Selected text:

-- start --

Building Observability on Amazon Managed Grafana for 5G O-RAN sites built on EKS-Anywhere

An important step in the push for an open, virtualized, and intelligent 5G has been the proliferation of Open Radio Access Network (O-RAN), which seeks to improve Radio Access Network (RAN) flexibility and deployment velocity, while simultaneously reducing the capital and operating costs through the adoption of cloud architectures. O-RAN does this by disaggregating the RAN into multiple components, such as O-RU(O-RAN Radio Unit), O-DU(O-RAN Distributed Unit), O-CU(O-RAN Central Unit), RIC(RAN Intelligent Controller). These components can run as containerized software on commodity servers supplemented with a programmable Acceleration Abstraction Layer (AAL) when necessary. The underlying cloud computing layer that enables the hosting of containerized RAN network functions is also called O-Cloud in O-RAN standards.

This architecture can be represented as three open layers, as shown in Figure 1 below. The commodity hardware servers host a container runtime in order to run the containerized RAN functions. The most commonly used Container Runtime is Kubernetes, which we will use in this blog. For simplicity, only O-CU and O-DU software applications have been shown.

Figure 1: Layers of an O-RAN site

O-RAN technology inherently consists of disaggregation and allows Communication Service Providers (CSPs) to have multiple suppliers for each layer. This creates challenges in monitoring and observing the different types of hardware and software. Although usually every vendor provides their own Element Management System (EMS), it is inconvenient to use different systems and co-relate issues.

In this blog, we explain how we can use Amazon Managed Grafana with commonly used observability solutions such as Prometheus and OpenTelemetry, to monitor all three layers of O-RAN sites (server, Kubernetes cluster, and O-RAN applications), uniformly across suppliers. By aggregating this observability in the AWS Region, CSPs gain the reliability and operational ease of the cloud. This enables CSPs to pivot on the flexibility that O-RAN was designed to provide.

We use Amazon Managed Service for Prometheus as an example of a Prometheus server, AWS Distro for OpenTelemetry (ADOT) as an example of an OpenTelemetry collector, and Amazon EKS Anywhere as an example of a Kubernetes runtime which can be used with Commercial Off the Shelf (COTS) servers. However most concepts in this blog could apply to your choice of hardware and Kubernetes distribution. For general guidance on how you can build O-RAN on AWS please prefer to this whitepaper.

Monitoring the Edge Servers availability

For the server layer, we show examples of critical monitoring, and whether the server is reachable/available or not. The techniques shown for server availability can be used for detailed server observability as well.

-- end --

Given entries:
-- start --

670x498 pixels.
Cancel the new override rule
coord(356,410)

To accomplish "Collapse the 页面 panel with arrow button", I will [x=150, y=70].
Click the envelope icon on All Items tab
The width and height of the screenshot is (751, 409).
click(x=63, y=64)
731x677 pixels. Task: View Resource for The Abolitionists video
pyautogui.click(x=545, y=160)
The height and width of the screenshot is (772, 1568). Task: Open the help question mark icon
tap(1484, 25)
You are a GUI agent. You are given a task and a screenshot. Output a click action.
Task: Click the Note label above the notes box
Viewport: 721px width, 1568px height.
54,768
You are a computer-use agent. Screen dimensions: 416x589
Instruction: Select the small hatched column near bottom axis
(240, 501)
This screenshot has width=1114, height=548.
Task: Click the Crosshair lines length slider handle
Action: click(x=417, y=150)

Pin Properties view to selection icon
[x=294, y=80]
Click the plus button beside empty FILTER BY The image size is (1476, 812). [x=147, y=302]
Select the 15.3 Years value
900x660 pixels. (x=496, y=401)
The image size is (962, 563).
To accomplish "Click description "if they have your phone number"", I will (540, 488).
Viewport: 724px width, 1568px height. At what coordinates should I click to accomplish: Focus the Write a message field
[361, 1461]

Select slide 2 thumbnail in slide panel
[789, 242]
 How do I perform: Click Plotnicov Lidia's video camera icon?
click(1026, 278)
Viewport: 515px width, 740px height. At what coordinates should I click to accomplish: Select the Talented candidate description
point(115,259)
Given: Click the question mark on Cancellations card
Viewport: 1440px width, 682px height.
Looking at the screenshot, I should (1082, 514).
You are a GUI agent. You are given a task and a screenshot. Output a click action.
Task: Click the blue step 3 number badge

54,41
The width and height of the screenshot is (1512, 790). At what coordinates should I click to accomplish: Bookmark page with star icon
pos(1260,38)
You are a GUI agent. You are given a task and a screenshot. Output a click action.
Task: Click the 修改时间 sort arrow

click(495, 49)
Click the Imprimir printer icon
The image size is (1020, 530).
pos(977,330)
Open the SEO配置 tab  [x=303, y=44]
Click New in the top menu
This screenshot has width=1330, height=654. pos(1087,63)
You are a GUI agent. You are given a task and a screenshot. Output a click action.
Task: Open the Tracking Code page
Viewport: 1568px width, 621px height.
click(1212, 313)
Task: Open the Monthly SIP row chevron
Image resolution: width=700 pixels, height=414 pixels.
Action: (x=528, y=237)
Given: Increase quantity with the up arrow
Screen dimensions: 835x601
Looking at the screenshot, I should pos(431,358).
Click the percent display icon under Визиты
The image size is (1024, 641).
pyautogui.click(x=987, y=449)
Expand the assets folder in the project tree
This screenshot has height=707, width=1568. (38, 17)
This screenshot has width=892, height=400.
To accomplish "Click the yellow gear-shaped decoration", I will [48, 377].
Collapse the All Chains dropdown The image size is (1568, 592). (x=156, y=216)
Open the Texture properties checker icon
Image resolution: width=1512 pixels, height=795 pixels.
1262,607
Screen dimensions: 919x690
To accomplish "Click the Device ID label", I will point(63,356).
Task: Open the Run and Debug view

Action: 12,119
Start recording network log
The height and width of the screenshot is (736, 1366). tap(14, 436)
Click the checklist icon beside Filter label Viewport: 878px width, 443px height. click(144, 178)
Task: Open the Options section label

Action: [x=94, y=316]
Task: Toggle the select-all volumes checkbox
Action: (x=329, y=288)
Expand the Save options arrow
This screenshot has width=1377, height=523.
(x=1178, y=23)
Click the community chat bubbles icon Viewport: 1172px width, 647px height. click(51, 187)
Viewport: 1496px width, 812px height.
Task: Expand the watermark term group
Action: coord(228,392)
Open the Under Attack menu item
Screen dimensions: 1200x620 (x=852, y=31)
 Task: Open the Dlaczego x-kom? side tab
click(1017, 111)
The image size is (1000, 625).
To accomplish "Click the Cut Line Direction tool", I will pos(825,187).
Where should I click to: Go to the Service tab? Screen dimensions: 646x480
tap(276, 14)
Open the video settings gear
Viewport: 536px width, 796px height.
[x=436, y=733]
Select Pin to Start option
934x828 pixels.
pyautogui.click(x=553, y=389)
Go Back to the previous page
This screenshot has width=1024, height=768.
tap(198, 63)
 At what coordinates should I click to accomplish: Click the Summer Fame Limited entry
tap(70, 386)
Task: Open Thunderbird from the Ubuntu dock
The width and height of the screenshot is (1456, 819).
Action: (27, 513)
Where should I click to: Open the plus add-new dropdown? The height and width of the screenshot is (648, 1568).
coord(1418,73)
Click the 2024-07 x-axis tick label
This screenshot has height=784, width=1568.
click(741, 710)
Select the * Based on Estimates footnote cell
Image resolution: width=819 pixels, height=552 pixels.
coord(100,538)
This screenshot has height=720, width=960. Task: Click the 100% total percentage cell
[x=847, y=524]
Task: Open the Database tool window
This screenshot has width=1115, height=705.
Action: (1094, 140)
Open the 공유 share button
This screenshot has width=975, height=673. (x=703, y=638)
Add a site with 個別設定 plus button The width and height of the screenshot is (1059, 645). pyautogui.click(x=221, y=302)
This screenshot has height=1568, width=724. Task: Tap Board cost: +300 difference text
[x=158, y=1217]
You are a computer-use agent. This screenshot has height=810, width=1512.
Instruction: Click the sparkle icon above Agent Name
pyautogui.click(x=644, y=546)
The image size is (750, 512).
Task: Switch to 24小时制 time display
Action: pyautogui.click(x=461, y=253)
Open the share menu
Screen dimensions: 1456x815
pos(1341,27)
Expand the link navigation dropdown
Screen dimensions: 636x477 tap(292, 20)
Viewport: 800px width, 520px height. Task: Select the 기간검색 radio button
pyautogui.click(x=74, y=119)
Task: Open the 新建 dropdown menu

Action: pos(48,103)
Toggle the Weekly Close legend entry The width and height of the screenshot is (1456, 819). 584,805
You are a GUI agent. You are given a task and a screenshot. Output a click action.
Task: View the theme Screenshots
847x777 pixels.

-- end --

Set problem A: Can you copy the O-RAN observability article word for word, starting with "O-RAN technology inherently" and going on through "designed to provide."?
Set problem B: Would you write the next part of the O-RAN observability article, picking up after its final sentence?

Final result A:
O-RAN technology inherently consists of disaggregation and allows Communication Service Providers (CSPs) to have multiple suppliers for each layer. This creates challenges in monitoring and observing the different types of hardware and software. Although usually every vendor provides their own Element Management System (EMS), it is inconvenient to use different systems and co-relate issues.

In this blog, we explain how we can use Amazon Managed Grafana with commonly used observability solutions such as Prometheus and OpenTelemetry, to monitor all three layers of O-RAN sites (server, Kubernetes cluster, and O-RAN applications), uniformly across suppliers. By aggregating this observability in the AWS Region, CSPs gain the reliability and operational ease of the cloud. This enables CSPs to pivot on the flexibility that O-RAN was designed to provide.

Final result B:
Option 1: Use Redfish REST APIs to monitor the server status

Redfish is a cross-vendor industry standard that defines an easy-to-use and implement RESTful interface that lets users manage a wide range of devices and environments, such as stand-alone servers. In many cases, a baseboard management controller (BMC) implements Redfish protocols, resources, and functions to provide remote management capabilities of a system. Most of the major server suppliers for the O-RAN edge support the Redfish standard. HPE servers use the Redfish enabled iLO interface. Similarly Dell iDRAC and Supermicro also provide Redfish support. You can check here for the Redfish compliancy of your server supplier.

As long as your specific server is Redfish enabled (or can become Redfish enabled using additional software or licensing), we can use the Redfish REST specification to monitor it, as shown in the following figure.

Figure 2: Using Redfish APIs to monitor servers

Redfish enabled servers define an event subscription service at /redfish/v1/EventService/Subscriptions, where a client such as our Monitoring service can subscribe with the following info:

The listener URI where an event-receiver client expects events to be sent. When an event is triggered within the Redfish service, the service sends an event to that listener URI.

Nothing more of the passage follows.